EXERCISE DETAILS => Copy, word for word, the line containing "Screen dimensions: 1280x800" and each line that follows it in the entries below; pictures do not belong in the copy.

RECORDS PROVIDED Block Start

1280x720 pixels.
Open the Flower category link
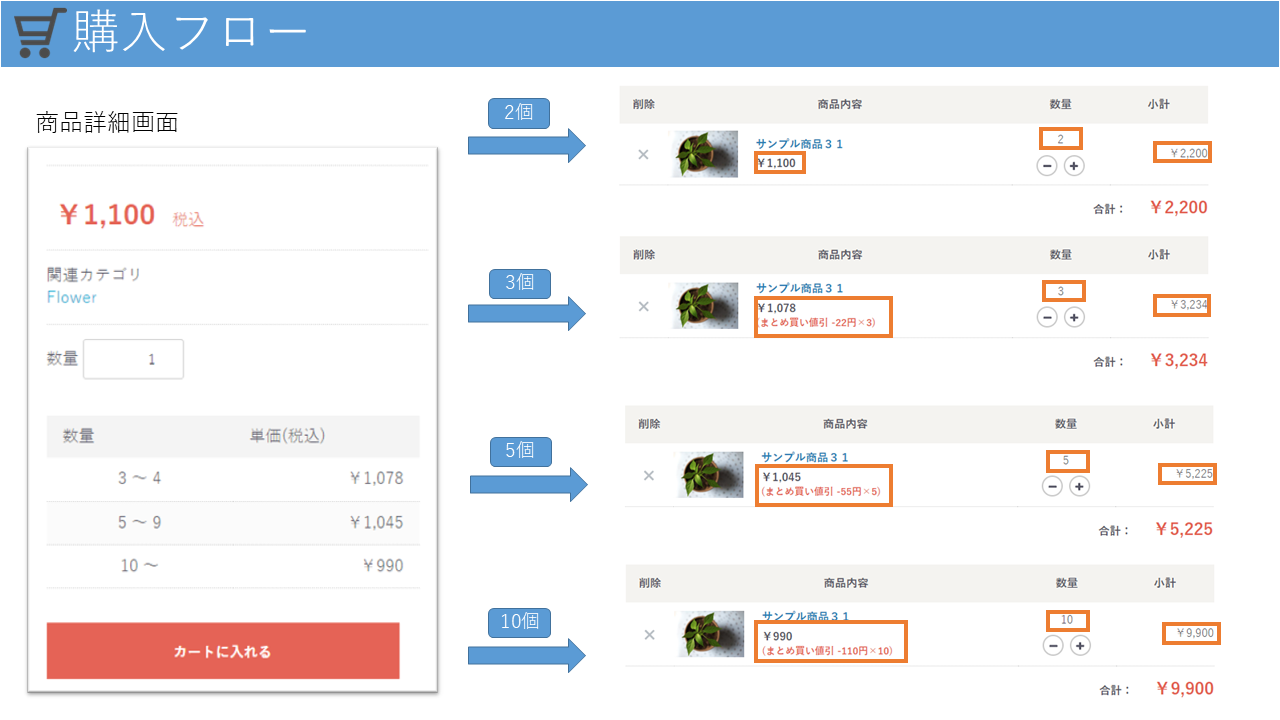pos(72,297)
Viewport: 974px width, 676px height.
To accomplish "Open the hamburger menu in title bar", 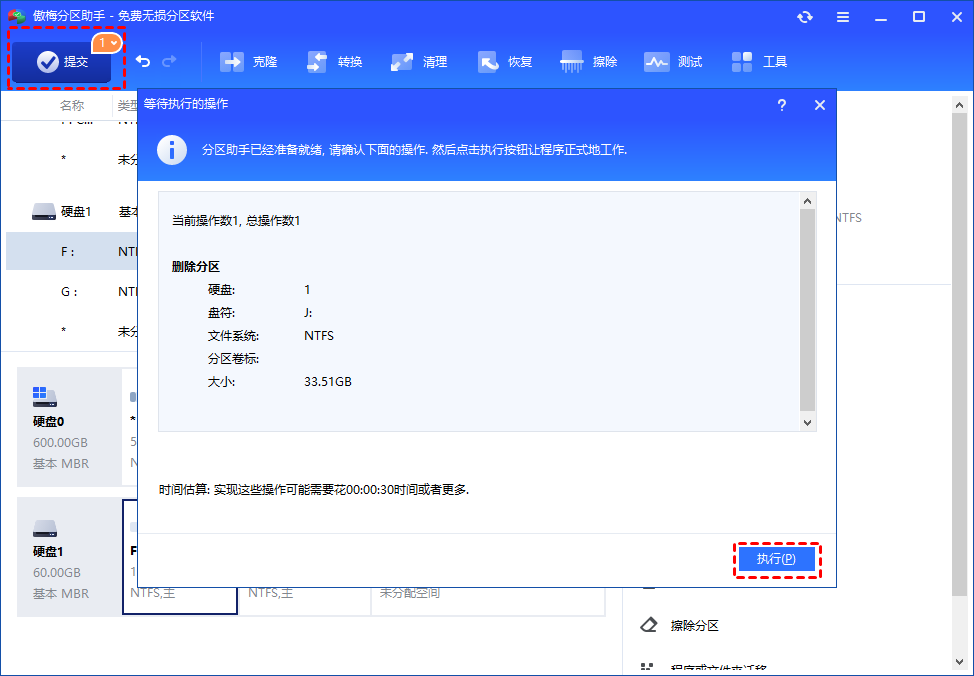I will [x=843, y=17].
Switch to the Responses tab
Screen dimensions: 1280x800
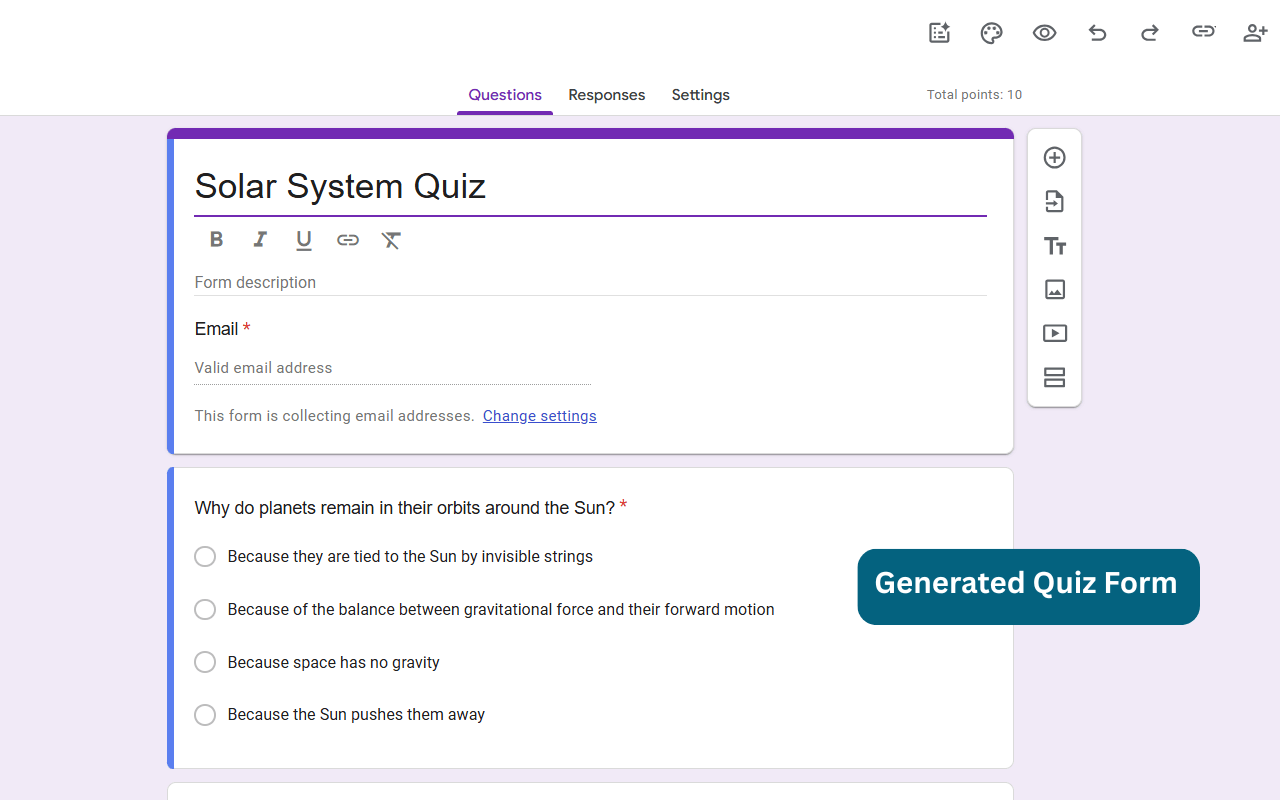point(606,95)
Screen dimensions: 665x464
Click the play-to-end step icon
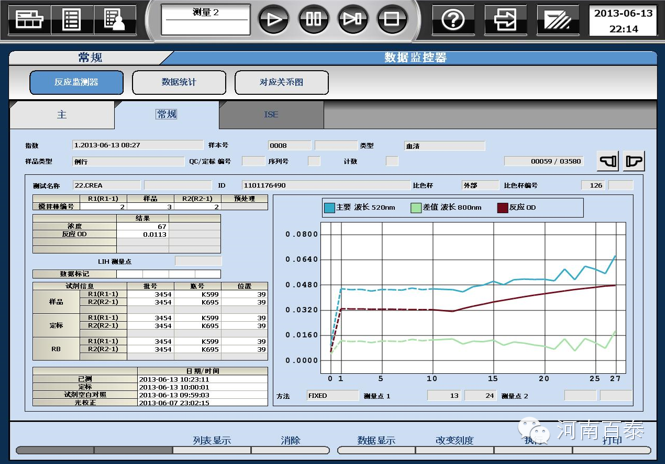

RECORDS PROVIDED Block End

RESPONSE TO THIS TASK =>
Screen dimensions: 1280x800
point(606,95)
Screen dimensions: 665x464
Click the play-to-end step icon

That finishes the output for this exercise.